◆ TASK BRIEF ◆
In your answer, print each of the records below exactly.

◆ Records excerpted from a collection ◆
----------

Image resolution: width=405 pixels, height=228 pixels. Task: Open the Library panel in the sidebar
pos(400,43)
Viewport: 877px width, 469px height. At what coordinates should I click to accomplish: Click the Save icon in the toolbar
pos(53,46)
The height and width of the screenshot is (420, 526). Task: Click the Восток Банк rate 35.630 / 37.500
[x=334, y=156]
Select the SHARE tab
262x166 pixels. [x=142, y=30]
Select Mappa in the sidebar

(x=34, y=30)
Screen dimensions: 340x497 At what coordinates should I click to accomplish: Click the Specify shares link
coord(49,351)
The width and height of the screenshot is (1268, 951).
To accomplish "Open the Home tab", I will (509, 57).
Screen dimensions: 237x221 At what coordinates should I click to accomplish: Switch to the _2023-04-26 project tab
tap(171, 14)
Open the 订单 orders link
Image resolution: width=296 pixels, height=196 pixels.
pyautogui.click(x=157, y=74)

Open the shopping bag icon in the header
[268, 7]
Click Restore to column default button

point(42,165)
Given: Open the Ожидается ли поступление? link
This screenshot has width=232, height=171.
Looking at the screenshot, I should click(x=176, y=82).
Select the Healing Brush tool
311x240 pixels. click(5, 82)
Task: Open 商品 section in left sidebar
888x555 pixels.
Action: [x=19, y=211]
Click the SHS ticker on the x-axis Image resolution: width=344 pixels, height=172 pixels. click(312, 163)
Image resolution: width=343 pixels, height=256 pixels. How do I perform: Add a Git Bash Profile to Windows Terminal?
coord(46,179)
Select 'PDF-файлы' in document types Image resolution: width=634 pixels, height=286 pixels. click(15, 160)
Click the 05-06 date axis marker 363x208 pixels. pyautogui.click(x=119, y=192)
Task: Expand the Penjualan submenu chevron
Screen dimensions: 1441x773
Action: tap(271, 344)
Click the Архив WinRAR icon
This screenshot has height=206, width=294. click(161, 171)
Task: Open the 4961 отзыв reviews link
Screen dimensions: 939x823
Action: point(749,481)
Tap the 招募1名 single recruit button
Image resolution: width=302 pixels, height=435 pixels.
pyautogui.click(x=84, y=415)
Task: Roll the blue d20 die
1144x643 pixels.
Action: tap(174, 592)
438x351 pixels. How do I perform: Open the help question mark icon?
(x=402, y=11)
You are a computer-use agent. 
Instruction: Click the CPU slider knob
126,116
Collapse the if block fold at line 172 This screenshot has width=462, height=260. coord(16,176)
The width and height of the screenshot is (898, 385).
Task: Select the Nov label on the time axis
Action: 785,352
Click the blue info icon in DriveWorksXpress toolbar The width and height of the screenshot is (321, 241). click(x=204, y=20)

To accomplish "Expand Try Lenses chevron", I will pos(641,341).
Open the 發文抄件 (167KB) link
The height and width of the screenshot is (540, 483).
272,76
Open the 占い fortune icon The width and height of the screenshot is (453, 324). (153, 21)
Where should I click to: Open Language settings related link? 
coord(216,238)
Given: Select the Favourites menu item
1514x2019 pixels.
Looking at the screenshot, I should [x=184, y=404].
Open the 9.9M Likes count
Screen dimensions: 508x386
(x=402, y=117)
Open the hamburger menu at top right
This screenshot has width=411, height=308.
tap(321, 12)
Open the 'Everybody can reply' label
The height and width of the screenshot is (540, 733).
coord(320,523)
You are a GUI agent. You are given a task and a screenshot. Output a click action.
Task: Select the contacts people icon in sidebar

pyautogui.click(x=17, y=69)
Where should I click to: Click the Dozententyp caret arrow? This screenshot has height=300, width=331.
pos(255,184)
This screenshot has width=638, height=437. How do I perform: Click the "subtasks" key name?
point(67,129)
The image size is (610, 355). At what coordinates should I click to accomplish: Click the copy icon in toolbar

----------

◆ RESPONSE TO THIS TASK ◆
Image resolution: width=405 pixels, height=228 pixels. Task: Open the Library panel in the sidebar
pos(400,43)
Viewport: 877px width, 469px height. At what coordinates should I click to accomplish: Click the Save icon in the toolbar
pos(53,46)
The height and width of the screenshot is (420, 526). Task: Click the Восток Банк rate 35.630 / 37.500
[x=334, y=156]
Select the SHARE tab
262x166 pixels. [x=142, y=30]
Select Mappa in the sidebar

(x=34, y=30)
Screen dimensions: 340x497 At what coordinates should I click to accomplish: Click the Specify shares link
coord(49,351)
The width and height of the screenshot is (1268, 951).
To accomplish "Open the Home tab", I will (509, 57).
Screen dimensions: 237x221 At what coordinates should I click to accomplish: Switch to the _2023-04-26 project tab
tap(171, 14)
Open the 订单 orders link
Image resolution: width=296 pixels, height=196 pixels.
pyautogui.click(x=157, y=74)

Open the shopping bag icon in the header
[268, 7]
Click Restore to column default button

point(42,165)
Given: Open the Ожидается ли поступление? link
This screenshot has width=232, height=171.
Looking at the screenshot, I should click(x=176, y=82).
Select the Healing Brush tool
311x240 pixels. click(5, 82)
Task: Open 商品 section in left sidebar
888x555 pixels.
Action: [x=19, y=211]
Click the SHS ticker on the x-axis Image resolution: width=344 pixels, height=172 pixels. click(312, 163)
Image resolution: width=343 pixels, height=256 pixels. How do I perform: Add a Git Bash Profile to Windows Terminal?
coord(46,179)
Select 'PDF-файлы' in document types Image resolution: width=634 pixels, height=286 pixels. click(15, 160)
Click the 05-06 date axis marker 363x208 pixels. pyautogui.click(x=119, y=192)
Task: Expand the Penjualan submenu chevron
Screen dimensions: 1441x773
Action: tap(271, 344)
Click the Архив WinRAR icon
This screenshot has height=206, width=294. click(161, 171)
Task: Open the 4961 отзыв reviews link
Screen dimensions: 939x823
Action: point(749,481)
Tap the 招募1名 single recruit button
Image resolution: width=302 pixels, height=435 pixels.
pyautogui.click(x=84, y=415)
Task: Roll the blue d20 die
1144x643 pixels.
Action: tap(174, 592)
438x351 pixels. How do I perform: Open the help question mark icon?
(x=402, y=11)
You are a computer-use agent. 
Instruction: Click the CPU slider knob
126,116
Collapse the if block fold at line 172 This screenshot has width=462, height=260. coord(16,176)
The width and height of the screenshot is (898, 385).
Task: Select the Nov label on the time axis
Action: 785,352
Click the blue info icon in DriveWorksXpress toolbar The width and height of the screenshot is (321, 241). click(x=204, y=20)

To accomplish "Expand Try Lenses chevron", I will pos(641,341).
Open the 發文抄件 (167KB) link
The height and width of the screenshot is (540, 483).
272,76
Open the 占い fortune icon The width and height of the screenshot is (453, 324). (153, 21)
Where should I click to: Open Language settings related link? 
coord(216,238)
Given: Select the Favourites menu item
1514x2019 pixels.
Looking at the screenshot, I should [x=184, y=404].
Open the 9.9M Likes count
Screen dimensions: 508x386
(x=402, y=117)
Open the hamburger menu at top right
This screenshot has width=411, height=308.
tap(321, 12)
Open the 'Everybody can reply' label
The height and width of the screenshot is (540, 733).
coord(320,523)
You are a GUI agent. You are given a task and a screenshot. Output a click action.
Task: Select the contacts people icon in sidebar

pyautogui.click(x=17, y=69)
Where should I click to: Click the Dozententyp caret arrow? This screenshot has height=300, width=331.
pos(255,184)
This screenshot has width=638, height=437. How do I perform: Click the "subtasks" key name?
point(67,129)
The image size is (610, 355). At what coordinates should I click to accomplish: Click the copy icon in toolbar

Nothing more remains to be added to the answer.